Autodesk and Topcon have been dating each other for some time; however, their bond can be strengthened further if Esri and DigitalGlobe join the alliance. Though both Autodesk and Esri are in the software business and compete for their 5% of market share, Esri’s strength in urban planning and GIS could be very valuably harnessed by Autodesk’s offerings in design and building information modelling, supplemented by Topcon’s solutions in scanning, GNSS and machine control, and finally supplemented by the monitoring capability of DigitalGlobe for large infrastructure projects. Several such combinations and alliances could help leverage a larger market outreach while offering rich geospatial value and utility to customers.
However, all this still misses out a key component — qualitative, authentic, current, high resolution and dynamic ‘geospatial content’ that would make the entire ecosystem functional, relevant and useful. Despite several global and national initiatives, both in the private and public domains, geospatial content remains a big bottleneck in the overall maturity of this industry. On the one hand, there is a flood of content for general consumers but, on the other hand, there is a definite paucity of geospatial content for professionals and businesses, often resulting in technology failure.
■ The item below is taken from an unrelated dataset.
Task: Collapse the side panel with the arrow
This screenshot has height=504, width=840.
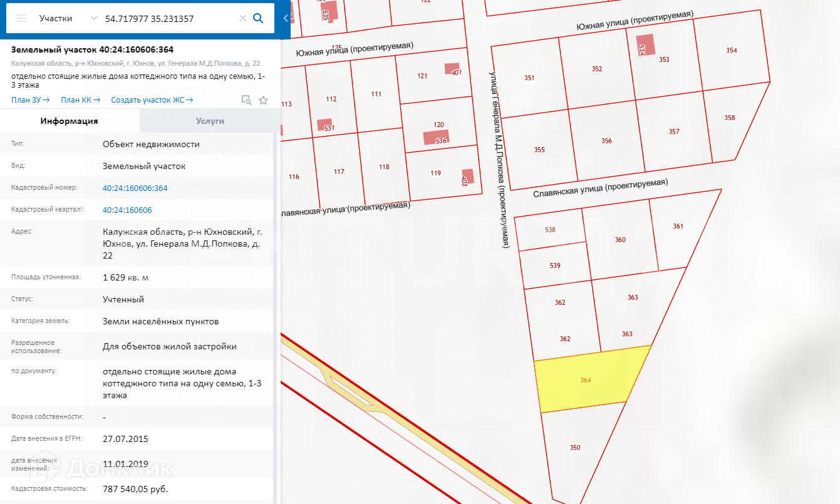Action: 286,19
Geospatial companies like Esri, Hexagon, Trimble, and Pitney Bowes have been investing in content development and working towards offering content as part of their technology offerings. On the other hand, Google and Microsoft have volumes of content and are offering their technology along with content platforms. National, regional, and global geospatial infrastructures are mandated to serve quality geospatial data to governments, businesses and citizens and also evolve policies and regulations to facilitate conduct of the industries’ organised geospatial data business. Most government agencies are heavily challenged by an ever growing data demand and complex regulatory constraints, making it tougher to live up to market expectations. This is leaving more responsibility on the private sector to build and collaborate for content platforms to appropriately harness the overall momentum and opportunities offered by the market.